── Extracted entries ──

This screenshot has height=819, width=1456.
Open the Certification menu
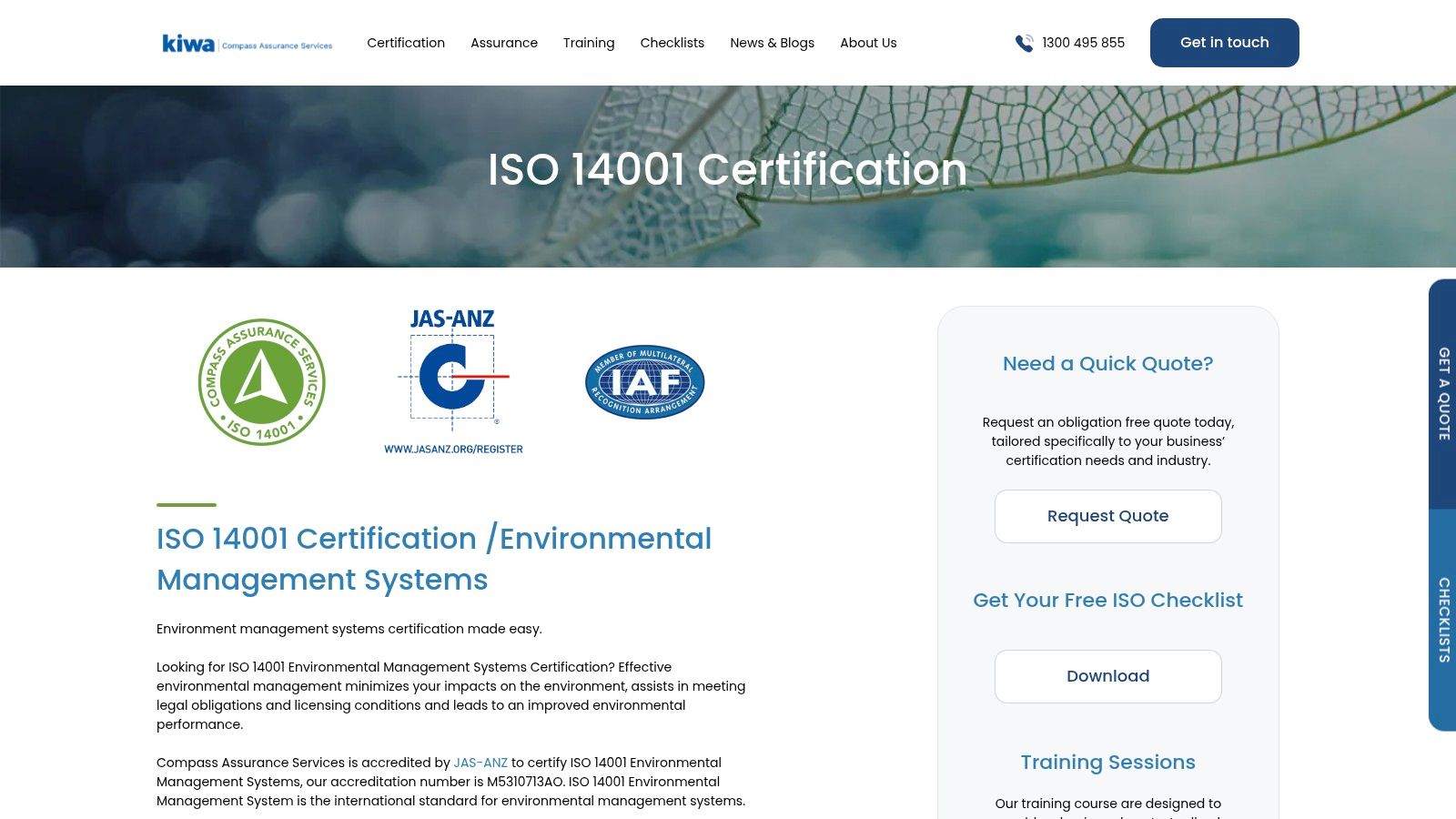(x=406, y=43)
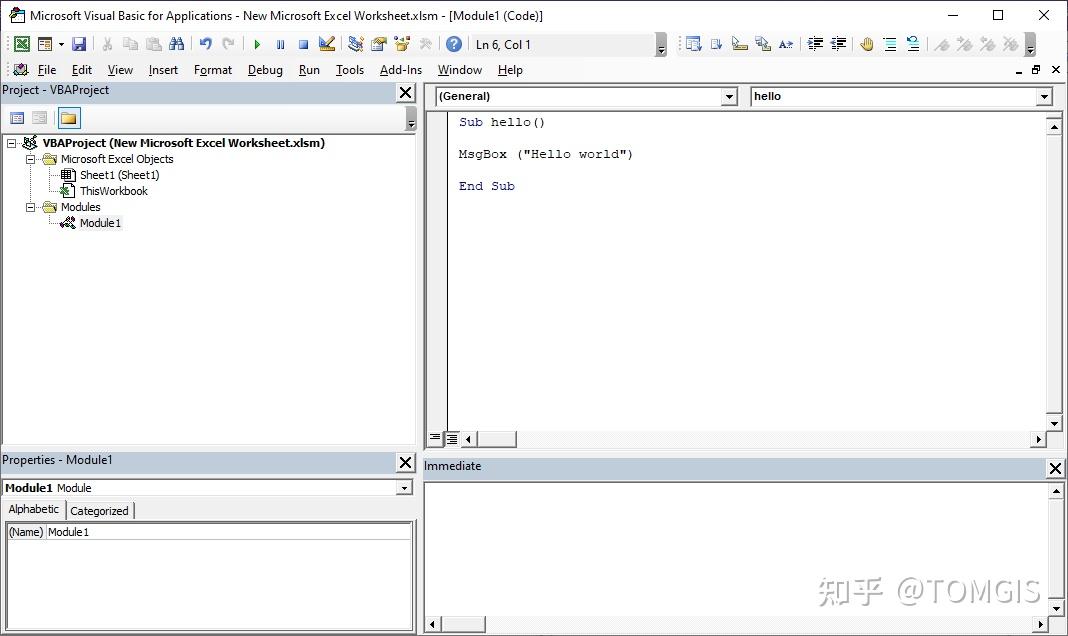Open the Object Browser icon
This screenshot has width=1068, height=636.
point(403,44)
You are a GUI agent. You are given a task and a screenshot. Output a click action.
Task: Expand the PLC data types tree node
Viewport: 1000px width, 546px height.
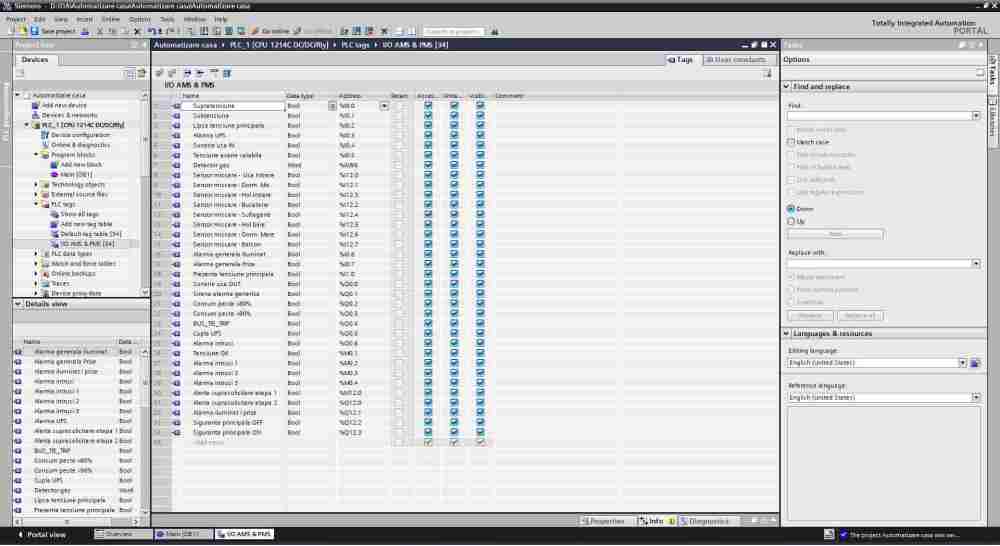click(36, 254)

───

Directions for this task: The answer is the complete set of records, copied exactly, with pictures omitted.

Result of this task:
This screenshot has height=819, width=1456.
Open the Certification menu
(x=406, y=43)
Open the Object Browser icon
This screenshot has width=1068, height=636.
point(403,44)
You are a GUI agent. You are given a task and a screenshot. Output a click action.
Task: Expand the PLC data types tree node
Viewport: 1000px width, 546px height.
click(36, 254)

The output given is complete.